Monday, March 17, 2008

Financial Markets Crisis: A Potential Solution

In the late 1980's I had the opportunity to participate in the discussions of what to do with billions of dollars in commercial bank debt for countries in Latin America. In a nutshell, commercial banks had acquired a very large exposure to debt from Latin American countries, and in reality most of that debt was worthless although the interest rates were very high. The issue was similar than today's mortage backed subprime securities: the lending institution failed to follow fundamentally sound practices in their portfolios and their exposure came to the point of affecting the world finance markets. I remember the 2nd International Conference on Debt and Trade where the policy makers, financial instituions, and debt-ridden countries met. One of the solutions was to create markets for this exposure and hence the birth of the Bradley bonds. At the time, I was a proponent of a more drastic measure, to let the market forces decide the outcome of each financial instituion according to their exposure. Over the years I have come to the conclusion that the Bradley bond secondary market has substantially assisted in bringing order to the financial markets in a way that has not negatively affected Latin America countries.

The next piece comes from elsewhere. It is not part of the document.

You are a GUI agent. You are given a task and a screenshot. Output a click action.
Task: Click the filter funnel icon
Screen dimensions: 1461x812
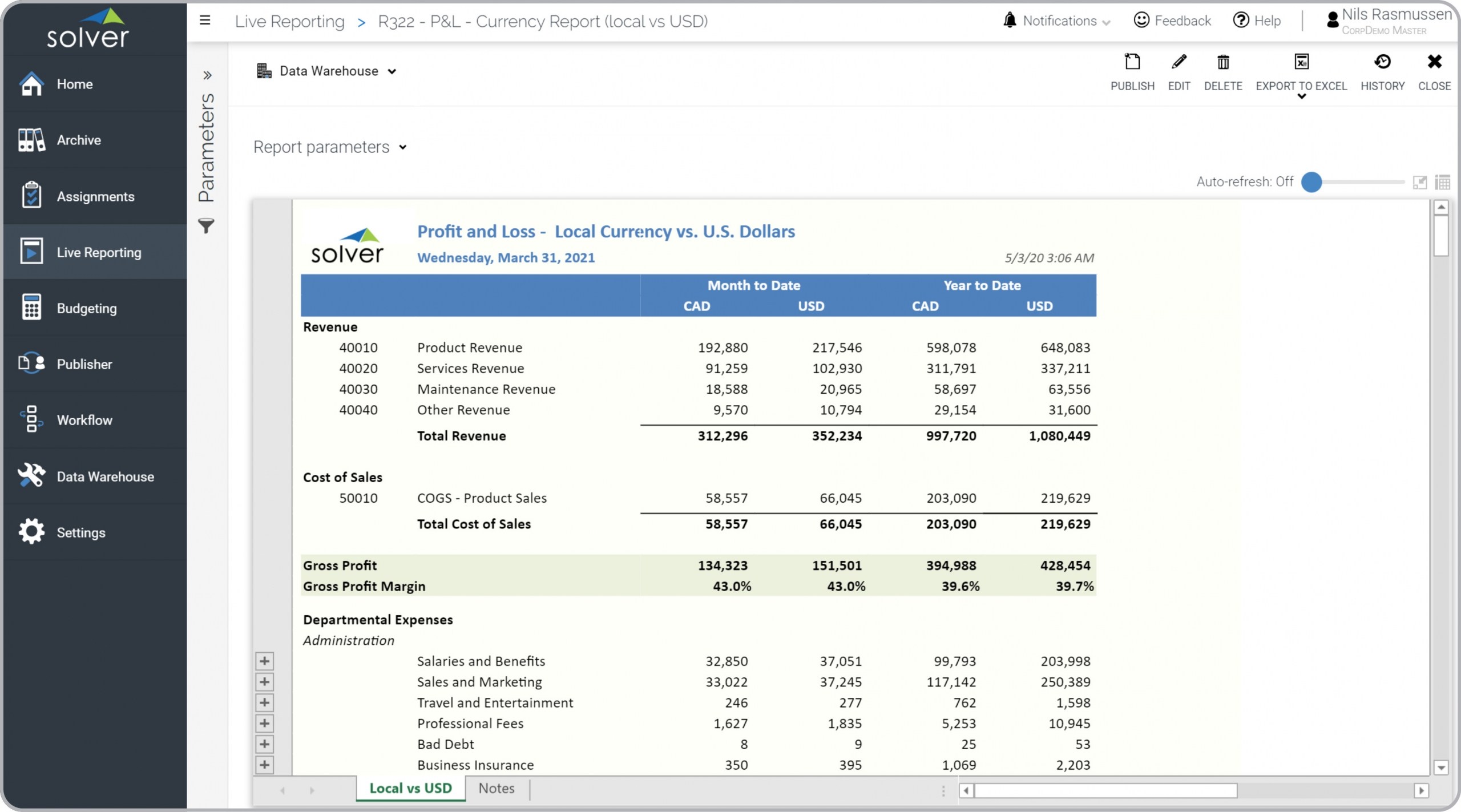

My proposed solution to the current financial markets crisis is a three tier solution:
1. Allow a market for mortage backed securities in which central banks around the world could buy some of the exposures of large financial institutions. I would suggest up to 3% of the market capitalization of each large financial institution. This solution will allow the internalization of the financial markets by allowing central banks to have a direct ownership in private financial institutions. I know that this is a radical solution, but the liquidity problems in the financial markets are of such magnitutde that it requires the intervention of central banks around the world in a different way and at a different magnitude that past remedies. Special class of stocks can be created that will allow foreign central banks to participate that would restric voting rights, while simultaneously allows their input into investment practices.
2. Create a tax incentive for financial institutions in which they could lower by a total up to 3% the interest rate and/or the principal of the mortgage loan, for properties with the value of a mortage of up to $250,000. The total amount of the tax incentive could be cap at $2,500 per qualifying loan.
3. For properties with a mortgage value greater than $250,000 I would suggest to let the market forces dictate what will happen to these properties and the financial institutions that made those investments.